4 avril à Thiès : une démonstration maîtrisée, un rendez-vous politique manqué (Me Habib Vitin)


‎L’image était soignée, irréprochable : une armée disciplinée, un défilé millimétré, une République mise en scène avec rigueur. Sur le plan protocolaire, l’État a tenu son rang. Les forces de défense et de sécurité ont offert le visage d’une nation organisée, forte et respectée. Elles ont honoré la Nation, elles ont honoré Thiès. Cette performance mérite d’être saluée avec respect et reconnaissance.
‎Mais derrière cette démonstration maîtrisée, Thiès révèle une réalité moins flatteuse : celle d’un décalage persistant entre la mise en scène institutionnelle et les attentes concrètes des populations.
 
La réussite militaire n’aurait toutefois pas eu la même portée sans la participation civile. Des milliers de Thiessois, en majorité des jeunes, ont répondu présents, sous un soleil implacable, dans la poussière et la chaleur, loin du confort des tribunes officielles. Leur mobilisation témoigne d’un patriotisme vivant et sincère, d’une volonté réelle de s’impliquer dans la vie civique, même lorsque les réponses politiques tardent à venir.
‎Pourtant, derrière cette chorégraphie bien huilée, se dessine un vide politique que nul ne peut ignorer. La mobilisation, à la fois militaire et citoyenne, n’a pas trouvé d’écho à sa hauteur. Le discours officiel, prudent et circonspect, a évité les annonces fortes, réduisant une occasion majeure à un simple exercice de communication.

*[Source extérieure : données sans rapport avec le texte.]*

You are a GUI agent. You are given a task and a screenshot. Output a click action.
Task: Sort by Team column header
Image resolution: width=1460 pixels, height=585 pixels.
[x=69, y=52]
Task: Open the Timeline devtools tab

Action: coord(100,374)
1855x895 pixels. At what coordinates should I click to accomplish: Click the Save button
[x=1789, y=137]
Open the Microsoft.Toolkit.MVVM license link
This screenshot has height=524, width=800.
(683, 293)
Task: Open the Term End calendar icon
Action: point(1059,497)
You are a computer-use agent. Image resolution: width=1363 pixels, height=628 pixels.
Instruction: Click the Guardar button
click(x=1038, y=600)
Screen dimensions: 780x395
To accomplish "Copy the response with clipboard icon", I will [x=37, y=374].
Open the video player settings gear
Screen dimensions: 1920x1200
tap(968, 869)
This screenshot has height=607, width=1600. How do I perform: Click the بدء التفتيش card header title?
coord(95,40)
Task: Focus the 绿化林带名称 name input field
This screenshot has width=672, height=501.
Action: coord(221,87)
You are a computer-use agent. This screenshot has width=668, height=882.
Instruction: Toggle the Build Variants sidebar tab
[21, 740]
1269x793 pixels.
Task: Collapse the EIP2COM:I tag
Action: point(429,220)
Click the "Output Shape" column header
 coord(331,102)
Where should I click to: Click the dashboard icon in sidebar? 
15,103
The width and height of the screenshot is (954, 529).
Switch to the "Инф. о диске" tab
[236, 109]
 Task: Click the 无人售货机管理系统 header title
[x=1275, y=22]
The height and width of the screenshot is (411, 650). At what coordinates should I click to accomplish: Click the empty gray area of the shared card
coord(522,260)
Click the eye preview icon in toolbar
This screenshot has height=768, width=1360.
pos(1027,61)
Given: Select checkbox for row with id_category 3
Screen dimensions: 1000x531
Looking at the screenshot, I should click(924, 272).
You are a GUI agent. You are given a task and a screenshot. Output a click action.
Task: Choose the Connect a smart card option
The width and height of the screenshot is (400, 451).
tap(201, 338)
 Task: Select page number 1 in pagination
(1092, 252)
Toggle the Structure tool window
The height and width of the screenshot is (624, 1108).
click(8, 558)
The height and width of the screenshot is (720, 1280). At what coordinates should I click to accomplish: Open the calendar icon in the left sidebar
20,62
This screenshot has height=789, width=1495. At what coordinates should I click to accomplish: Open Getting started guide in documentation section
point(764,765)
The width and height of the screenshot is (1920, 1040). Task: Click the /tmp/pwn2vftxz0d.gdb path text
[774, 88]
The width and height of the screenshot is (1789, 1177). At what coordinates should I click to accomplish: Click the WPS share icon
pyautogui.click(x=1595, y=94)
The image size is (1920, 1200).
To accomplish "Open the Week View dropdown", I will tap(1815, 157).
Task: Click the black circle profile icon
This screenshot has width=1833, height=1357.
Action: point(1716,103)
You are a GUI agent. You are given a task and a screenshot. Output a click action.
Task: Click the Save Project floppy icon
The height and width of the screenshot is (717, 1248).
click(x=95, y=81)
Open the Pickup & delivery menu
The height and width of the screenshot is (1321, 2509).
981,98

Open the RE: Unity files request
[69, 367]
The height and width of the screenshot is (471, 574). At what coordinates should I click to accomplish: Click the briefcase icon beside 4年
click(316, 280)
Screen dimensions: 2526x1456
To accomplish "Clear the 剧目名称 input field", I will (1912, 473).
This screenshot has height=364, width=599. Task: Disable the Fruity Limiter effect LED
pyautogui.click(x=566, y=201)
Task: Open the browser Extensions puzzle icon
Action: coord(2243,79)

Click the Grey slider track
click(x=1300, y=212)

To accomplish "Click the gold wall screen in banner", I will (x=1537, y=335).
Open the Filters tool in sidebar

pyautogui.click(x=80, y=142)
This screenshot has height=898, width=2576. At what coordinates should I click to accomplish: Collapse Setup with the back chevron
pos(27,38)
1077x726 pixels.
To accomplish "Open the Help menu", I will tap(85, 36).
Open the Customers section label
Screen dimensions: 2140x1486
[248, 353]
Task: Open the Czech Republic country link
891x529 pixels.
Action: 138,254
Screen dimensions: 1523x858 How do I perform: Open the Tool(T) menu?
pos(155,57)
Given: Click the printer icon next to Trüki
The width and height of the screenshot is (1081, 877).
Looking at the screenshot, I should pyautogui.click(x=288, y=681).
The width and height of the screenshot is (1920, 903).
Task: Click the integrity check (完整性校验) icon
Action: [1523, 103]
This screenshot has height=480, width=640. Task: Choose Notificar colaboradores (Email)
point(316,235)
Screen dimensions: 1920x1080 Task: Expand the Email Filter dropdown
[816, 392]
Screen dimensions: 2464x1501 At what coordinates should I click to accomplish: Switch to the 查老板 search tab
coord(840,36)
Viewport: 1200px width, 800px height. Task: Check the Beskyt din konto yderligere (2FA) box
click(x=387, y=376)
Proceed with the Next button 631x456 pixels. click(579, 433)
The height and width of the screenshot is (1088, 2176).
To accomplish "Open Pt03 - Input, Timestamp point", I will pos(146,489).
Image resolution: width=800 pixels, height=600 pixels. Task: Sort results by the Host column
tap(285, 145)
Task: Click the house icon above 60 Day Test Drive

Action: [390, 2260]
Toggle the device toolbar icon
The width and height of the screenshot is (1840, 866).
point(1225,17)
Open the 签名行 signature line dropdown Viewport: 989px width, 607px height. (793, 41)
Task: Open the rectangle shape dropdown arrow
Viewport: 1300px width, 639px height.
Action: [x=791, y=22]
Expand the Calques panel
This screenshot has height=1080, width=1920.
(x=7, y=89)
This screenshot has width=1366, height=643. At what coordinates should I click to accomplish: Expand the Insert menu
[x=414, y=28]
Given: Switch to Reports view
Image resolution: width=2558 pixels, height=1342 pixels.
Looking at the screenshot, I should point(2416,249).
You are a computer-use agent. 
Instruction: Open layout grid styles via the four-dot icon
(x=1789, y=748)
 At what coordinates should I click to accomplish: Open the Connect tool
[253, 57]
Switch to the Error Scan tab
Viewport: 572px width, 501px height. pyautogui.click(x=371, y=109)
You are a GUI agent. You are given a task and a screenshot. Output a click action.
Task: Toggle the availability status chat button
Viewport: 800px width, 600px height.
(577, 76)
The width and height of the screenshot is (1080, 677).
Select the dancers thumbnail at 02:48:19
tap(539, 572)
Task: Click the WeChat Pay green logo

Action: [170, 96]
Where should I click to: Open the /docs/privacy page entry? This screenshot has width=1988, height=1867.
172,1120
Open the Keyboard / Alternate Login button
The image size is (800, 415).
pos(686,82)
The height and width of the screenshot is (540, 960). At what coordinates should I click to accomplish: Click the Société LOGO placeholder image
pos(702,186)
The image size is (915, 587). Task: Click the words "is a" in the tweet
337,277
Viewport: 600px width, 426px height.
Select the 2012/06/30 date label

Une forte mobilisation, mais aucune annonce majeure 
 
Une analyse difficilement contestable dans une région où les urgences sont connues, documentées et largement débattues.
‎À Thiès, le 4 avril ne se limite pas à un rituel protocolaire. Il cristallise des attentes, particulièrement élevées cette année. Urbanisation désordonnée, insuffisances en infrastructures, enclavement de quartiers entiers, chômage accru des jeunes : autant de problématiques structurelles qui appelaient des réponses claires. À défaut, le silence du discours officiel s’apparente à une esquive. Il n’a livré ni cap précis, ni décisions structurantes.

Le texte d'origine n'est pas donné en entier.